In C++ you can declare functions that have the same name as already existing functions, with different parameters. C will not let you do this, and so the compiler complains.
prog.c:3: warning: passing argument 1 of ‘malloc’ makes pointer from integer without a cast
prog.c:3: error: too few arguments to function ‘malloc’
Your malloc is calling itself. You said that the first parameter was void* and that it had two parameters. Now you are calling it with an integer.
prog.c:8: error: ‘NULL’ undeclared (first use in this function)
NULL is declared in standard headers, and you did not #include them.
prog.c:9: warning: implicit declaration of function ‘AllocateMemory’
You just called a function AllocateMemory, without telling the compiler what it's supposed to look like. (Or providing an implementation, which will create a linker error.)
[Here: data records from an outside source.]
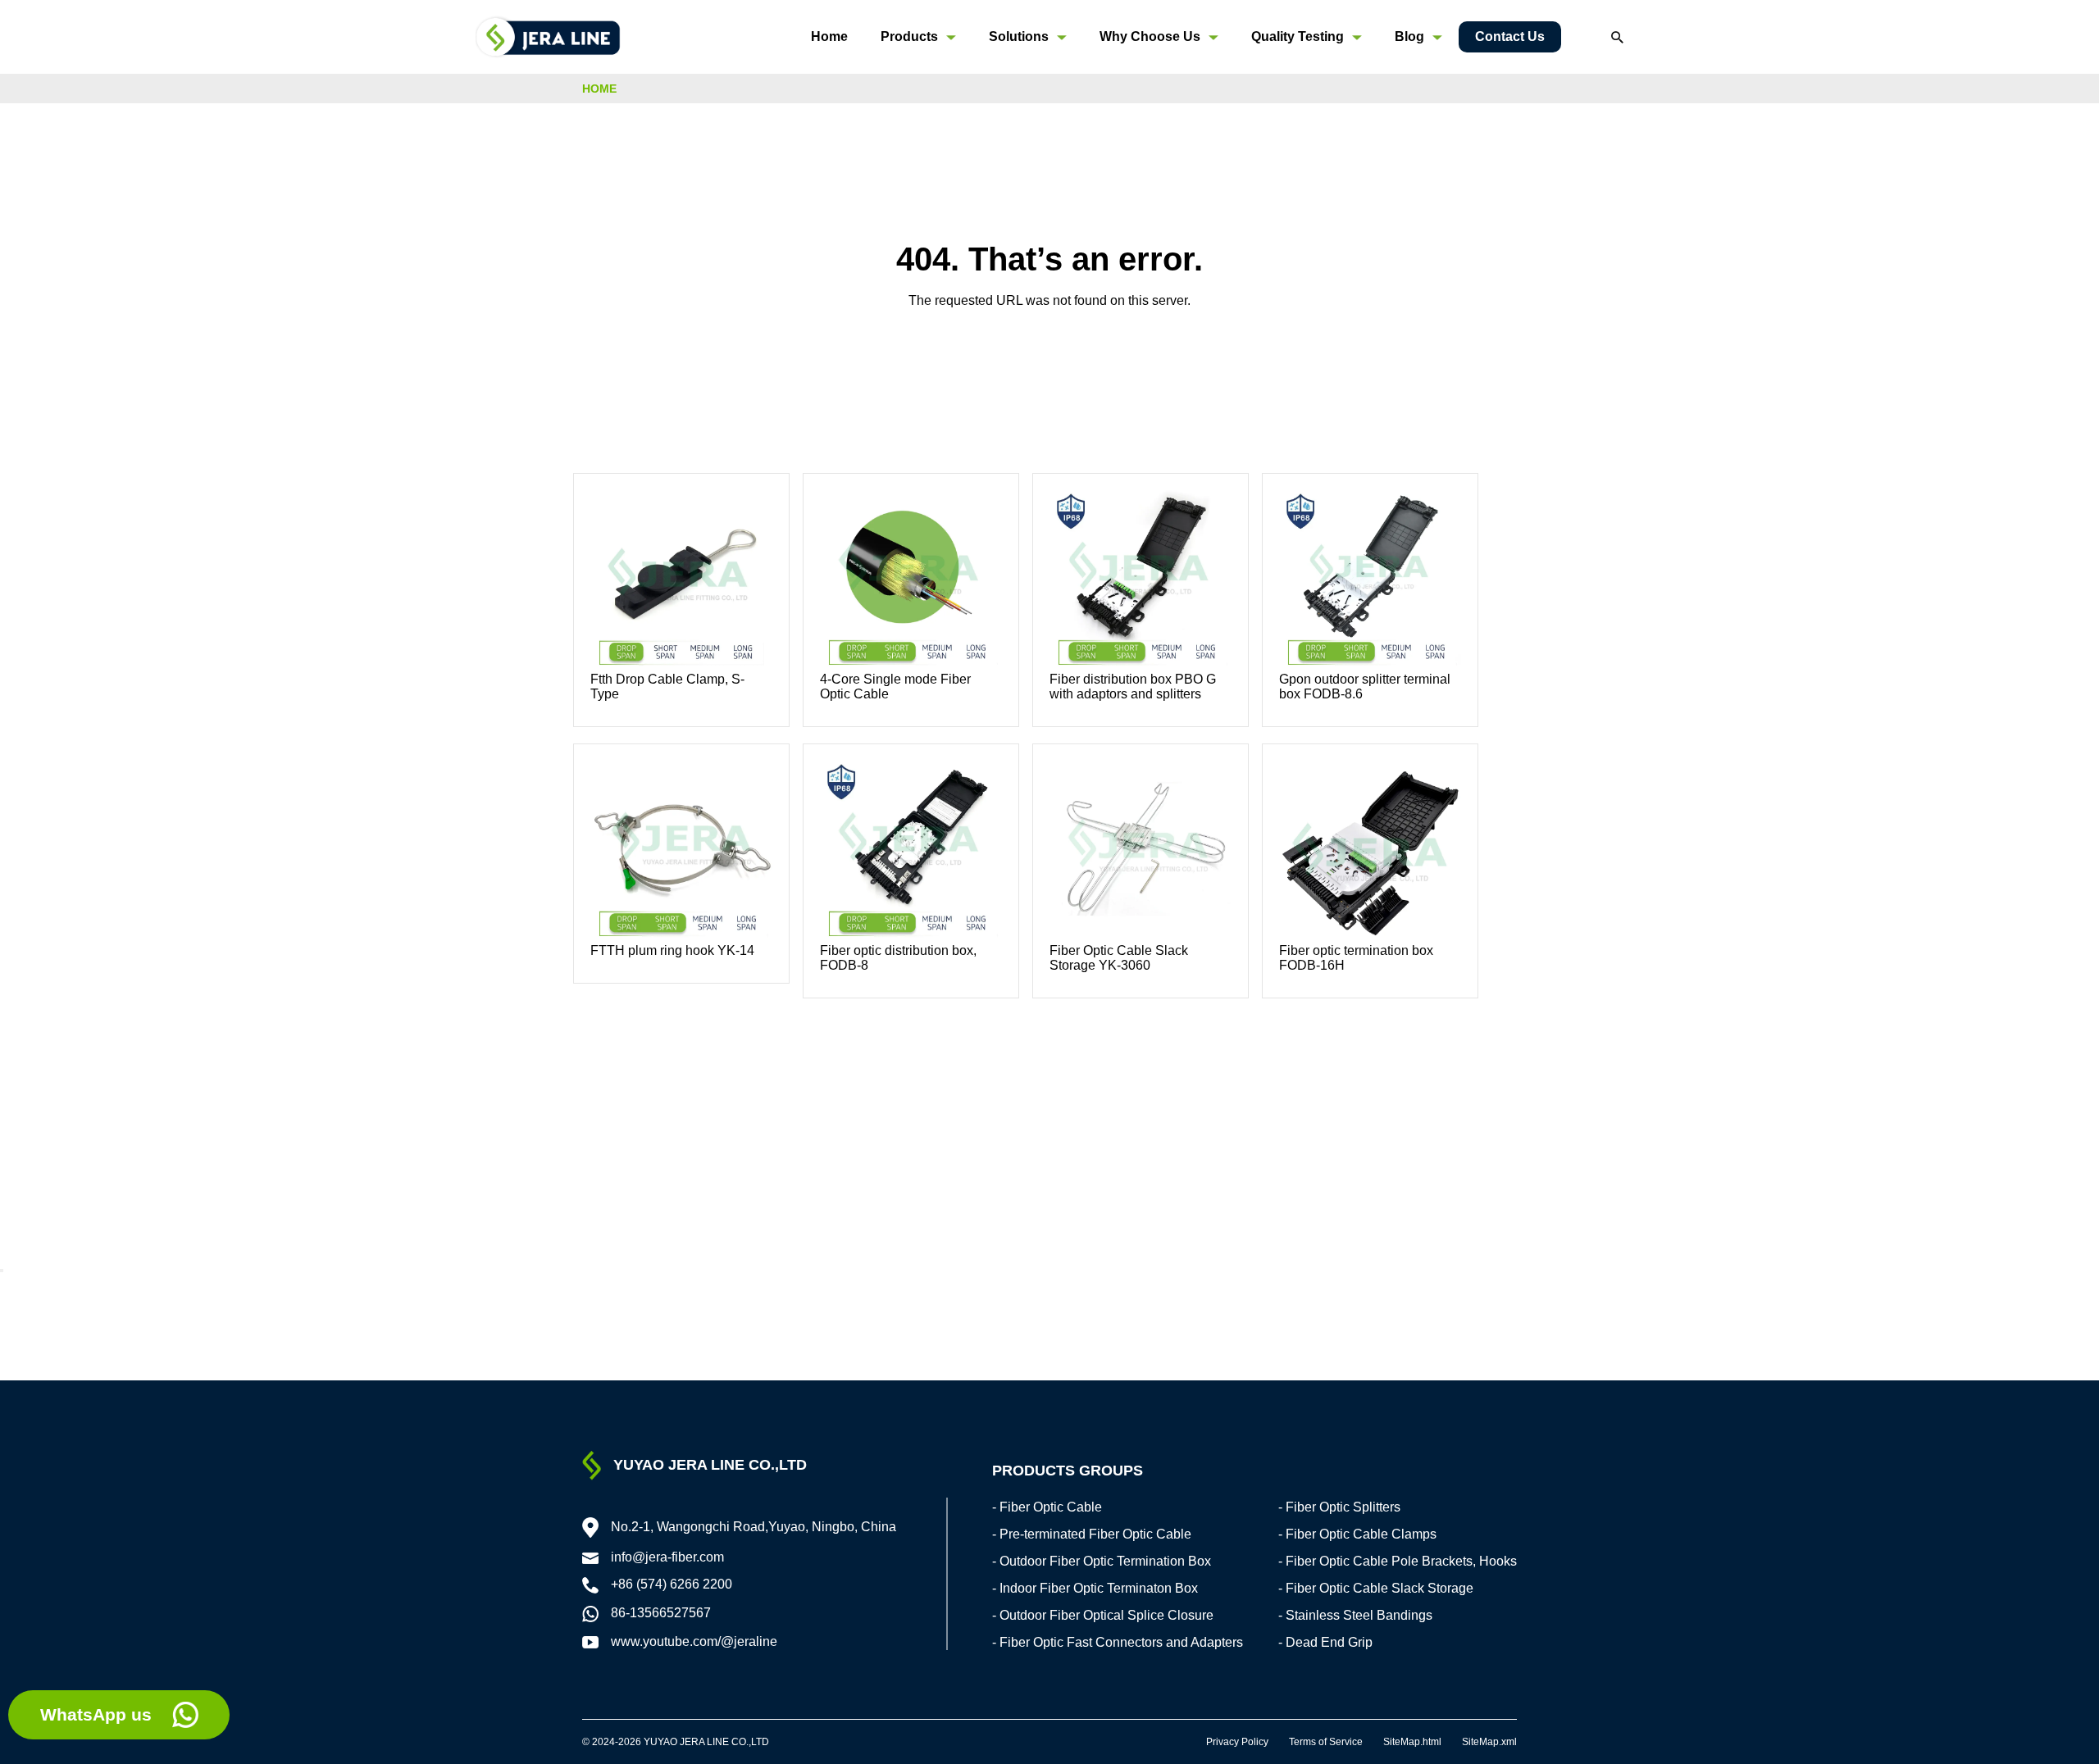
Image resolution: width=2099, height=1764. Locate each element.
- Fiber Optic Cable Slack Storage (1375, 1588)
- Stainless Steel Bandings (1355, 1615)
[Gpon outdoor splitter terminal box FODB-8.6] (1370, 581)
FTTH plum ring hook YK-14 (672, 950)
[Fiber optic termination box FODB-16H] (1370, 852)
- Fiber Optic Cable (1047, 1507)
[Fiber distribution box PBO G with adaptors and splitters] (1141, 581)
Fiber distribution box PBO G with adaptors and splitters (1133, 686)
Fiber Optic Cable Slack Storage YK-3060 (1119, 957)
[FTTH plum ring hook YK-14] (681, 852)
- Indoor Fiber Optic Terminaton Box (1095, 1588)
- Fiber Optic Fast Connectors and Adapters (1117, 1642)
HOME (599, 88)
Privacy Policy (1237, 1742)
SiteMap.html (1412, 1742)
prog.c:12: warning: ‘return’ with no value, in function returning non-void
You said that main would return int (as it should), however you just said return; without a value.
Abandon this whole idiom. There is no way to do it in C without making a separate allocation function for each type of object you might want to allocate. Instead use malloc the way it was intended to be used - with the pointer being returned to you in the return value. This way it automatically gets converted from void * to the right pointer type on assignment.